Ein von Alexander Lurija, dem wichtigsten Begründer der Neuropsychologie, beschriebener Fall war Sassetzki, ein Hirnverletzter, der unter einer Fülle neurologischer Ausfälle litt, darunter eine Teilblindheit, sowie schwere Gedächtnis- und Konzentrationsstörungen. Sassezki litt auch unter sonderbaren Halluzinationen: "Sobald ich die Augen zumachte, sah ich etwas Seltsames - ein menschliches Gesicht mit riesigen Ohren, wie mir schien, und mit ebenso merkwürdigen Augen. Oder mir erschienen einfach verschiedene Gesichter, Gegenstände und Räume. Also machte ich schnell die Augen wieder auf."  
 
In dem Beitrag in "Neuropsychologia" fand das Wissenschaftlerteam um Dr. Dorothe Poggel am Magdeburger Uni-Institut für Medizinische Psychologie (Direktor: Prof. Dr. Bernhard Sabel) heraus, dass solche Trugbilder im Wesentlichen nicht nur zu Zeiten der Spontanerholung auftreten, also in den wenigen Tagen und Wochen nach einer Hirnschädigung sondern auch viele Jahre später wieder induziert werden können.

_GEZEIGTE LISTE_
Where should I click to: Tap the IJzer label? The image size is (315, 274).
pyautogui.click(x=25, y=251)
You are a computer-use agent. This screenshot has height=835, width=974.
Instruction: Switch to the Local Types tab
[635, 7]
--
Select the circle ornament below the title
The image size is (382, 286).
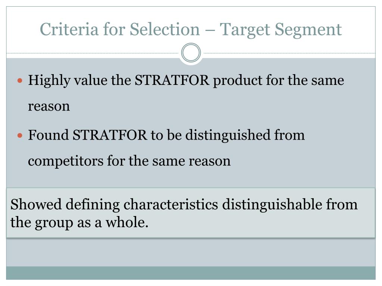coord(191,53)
==
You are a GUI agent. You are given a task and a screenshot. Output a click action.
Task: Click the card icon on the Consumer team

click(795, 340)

_ZU ERLEDIGEN_
A: Beantworte kurz diese Fragen zum Text über Hirnverletzungen und Trugbilder:
(i) Wer hat den Fall Sassetzki beschrieben?
(ii) Was sah Sassetzki manchmal, sobald er die Augen zumachte?
(iii) In welcher Zeitschrift erschien der Beitrag des Teams um Dr. Dorothe Poggel?
B: Führe den Text über Hirnverletzungen und Trugbilder nach seinem letzten Satz weiter.
Die Liste kommt aus einer anderen Quelle.

_LÖSUNGEN_
A:
(i) Alexander Lurija
(ii) Ein menschliches Gesicht mit riesigen Ohren und ebenso merkwürdigen Augen
(iii) In "Neuropsychologia"

B:
Schon der Jenaer Neurologie-Professor Kölmel hatte darauf hingewiesen, dass solche irrealen Wahrnehmungen oft ein Zeichen dafür sind, dass sich teilblinde Bereiche nach einem Schlaganfall erholen. Besonderes Interesse hatten die Forscher daher an der Frage, ob sich durch ein visuelles Stimulationstraining (VRT) nicht nur das Gesichtsfeld erweitern lässt, sondern ob damit verbunden auch Halluzinationen viele Jahre nach der Spontanerholung wieder ausgelöst werden können. Dies könnte dann ein Zeichen von „heilenden Änderungen“ (neuronale Plastizität) des Sehhirn sein, welche durch die Stimulation induziert wird.  
 
In zwei Einzelstudien wurden (a) 121 Patienten retrospektiv befragt und (b) 19 Patienten prospektiv untersucht, die für mindestens sechs Monate an einem Gesichtsfeldtraining teilgenommen hatten. Tatsächlich hatten viele Betroffene in ihrem eigentlich blinden Areal Trugbilder gesehen, besonders häufig Farbflächen oder sich bewegende Objekte, die aber nach Ende der Spontanremission in der Regel verschwanden. Im Verlauf des Sehtrainings tauchten sie dann aber häufig wieder auf.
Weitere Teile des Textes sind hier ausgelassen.